◆ Belge Metni
☆ ☆ ☆ ☆ ☆
Amsterdam’ı çok sevdim , şehir büyüleyici… Ne anlatsam nasıl anlatsam az… Havaalanına iner inmez güzel çiçeklerle dolu dükkanlar bizi karşılıyor…
Sonra da bir taksi ile hotelimize gidip bavulumuzu bırakıp kendimizi dışarı atma derdindeyiz. Biz çok fazla süremiz olmadığı için taksi kullandık ama metro ve tramvay ağı çok gelişmiş, çok rahat şehri gezebilirsiniz. Hotelimizde bizi bekleyen bir sürpriz de vardı. Odamızda galata kulesinin de yer aldığı güzel bir İstanbul fotoğrafı vardı 🙂 Hotelin ortakları Türkmüş, bu sabah kahvaltısına da yansımış tabi 🙂 Hotelimiz Corendon Vitality Hotel di, ilgilenenlere tavsiye ederim 😉
Gelelim masal gibi evlerin şehri Amsterdam’a…
Amsterdam, Hollanda’nın başkenti, Aslında 12. yüzyılda Amstel ırmağının kıyısında bir balıkçı köyü olarak kurulmuş fakat bugün Hollanda’nın kişi sayısı bakımından en büyük, kültürel ve parasal yönden de en önemli kenti.
☆ ☆ ☆ ☆ ☆
◆ Verilen Bilgiler
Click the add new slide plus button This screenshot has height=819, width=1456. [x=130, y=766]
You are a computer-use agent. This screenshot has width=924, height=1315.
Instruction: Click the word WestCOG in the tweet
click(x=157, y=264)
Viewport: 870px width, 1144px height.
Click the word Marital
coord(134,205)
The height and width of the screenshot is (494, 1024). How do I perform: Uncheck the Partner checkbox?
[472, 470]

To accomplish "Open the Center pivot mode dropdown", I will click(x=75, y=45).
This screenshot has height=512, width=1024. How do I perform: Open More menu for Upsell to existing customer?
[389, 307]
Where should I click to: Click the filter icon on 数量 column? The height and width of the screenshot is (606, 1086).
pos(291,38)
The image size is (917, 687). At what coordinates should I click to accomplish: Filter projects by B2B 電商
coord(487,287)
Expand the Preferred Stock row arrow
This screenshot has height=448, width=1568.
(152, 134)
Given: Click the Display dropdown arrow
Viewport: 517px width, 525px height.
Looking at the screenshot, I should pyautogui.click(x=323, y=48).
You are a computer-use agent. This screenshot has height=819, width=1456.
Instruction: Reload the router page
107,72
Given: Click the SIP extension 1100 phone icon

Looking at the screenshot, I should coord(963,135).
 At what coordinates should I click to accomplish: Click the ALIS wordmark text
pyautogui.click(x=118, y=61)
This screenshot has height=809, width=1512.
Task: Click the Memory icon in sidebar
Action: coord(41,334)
☆ ☆ ☆ ☆ ☆
◆ İş Talimatı
Amsterdam yazısında "Amsterdam’ı çok sevdim" sözcüklerinin geçtiği yerden başlayan ve "en önemli kenti." sözcüklerinden sonra biten bölümü birebir yinele. Öğeler bu iş için gerekli değildir.

◆ Yanıt
Amsterdam’ı çok sevdim , şehir büyüleyici… Ne anlatsam nasıl anlatsam az… Havaalanına iner inmez güzel çiçeklerle dolu dükkanlar bizi karşılıyor…
Sonra da bir taksi ile hotelimize gidip bavulumuzu bırakıp kendimizi dışarı atma derdindeyiz. Biz çok fazla süremiz olmadığı için taksi kullandık ama metro ve tramvay ağı çok gelişmiş, çok rahat şehri gezebilirsiniz. Hotelimizde bizi bekleyen bir sürpriz de vardı. Odamızda galata kulesinin de yer aldığı güzel bir İstanbul fotoğrafı vardı 🙂 Hotelin ortakları Türkmüş, bu sabah kahvaltısına da yansımış tabi 🙂 Hotelimiz Corendon Vitality Hotel di, ilgilenenlere tavsiye ederim 😉
Gelelim masal gibi evlerin şehri Amsterdam’a…
Amsterdam, Hollanda’nın başkenti, Aslında 12. yüzyılda Amstel ırmağının kıyısında bir balıkçı köyü olarak kurulmuş fakat bugün Hollanda’nın kişi sayısı bakımından en büyük, kültürel ve parasal yönden de en önemli kenti.